School voucher study results to be released Wednesday

Reports on the third-year evaluation of the Milwaukee Parental Choice Program will be released in Madison on Wednesday, April 7.

The reports on growth, school switching, testing, integration and other measures of the 20-year-old program will be released by the evaluation team at the University of Wisconsin–Madison in Room 313 of the Pyle Center, 702 Langdon St., from 9:30 a.m.-12:30 p.m.

The evaluation team includes Professor John Witte of the UW-Madison's La Follette School of Public Affairs; Patrick Wolf, Jeffery Dean, Jonathan Mills and Brian Kisida, all of the School Choice Demonstration Project at the University of Arkansas; Joshua Cowen of the University of Kentucky; David Fleming of Furman University; Meghan Condon of UW-Madison; and Thomas Stewart of Qwaku & Associates.

The Wisconsin Legislature authorized the evaluation in 2005 to learn how well the program, the oldest and largest urban educational voucher program in the United States, is working.  The maximum voucher amount in 2007-08 was $6,607, and approximately 20,000 children used vouchers to attend secular or religious private schools.

The general purposes of the evaluation are to analyze the effectiveness of the Milwaukee Parental Choice Program in terms of longitudinal student achievement growth and grade attainment, drop-out rates and high school graduation rates. The former will be primarily accomplished by measuring and estimating student growth in achievement as measured by the Wisconsin Knowledge and Concepts Examinations in math and reading in grades three through eight during a five-year period.

The general research design consists of a comparison between a random sample of Milwaukee Parental Choice Program students and a matched sample of Milwaukee Public Schools students.

The second-year report, released in 2009, showed that almost all comparisons indicated there was no overall statistically significant difference between Milwaukee Parental Choice Program and Milwaukee Public Schools student achievement growth in math or reading one year after the programs were carefully matched to each other. Average achievement growth in the choice panel tended to be somewhat higher than average achievement growth in the public schools panel, especially in math, but those differences failed to reach the normal 95 percent certainty level for statistical significance.

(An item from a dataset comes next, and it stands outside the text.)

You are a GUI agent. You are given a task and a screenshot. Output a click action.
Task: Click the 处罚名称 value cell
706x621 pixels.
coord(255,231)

None of the authors can comment on the third-year findings until Wednesday's release of the report, which will be posted on the project's web site,

The School Choice Demonstration Project is an education research center devoted to the non-partisan study of the effects of school choice policy and is staffed by leading school choice researchers and scholars.

Led by Wolf and Witte, the group's national team of researchers, institutional research partners and staff are devoted to the rigorous evaluation of school choice programs and other school improvement efforts across the country. The program is committed to raising and advancing the public's understanding of the strengths and limitations of school choice policies and programs by conducting comprehensive research on what happens to students, families, schools and communities when more parents are allowed to choose their child's school.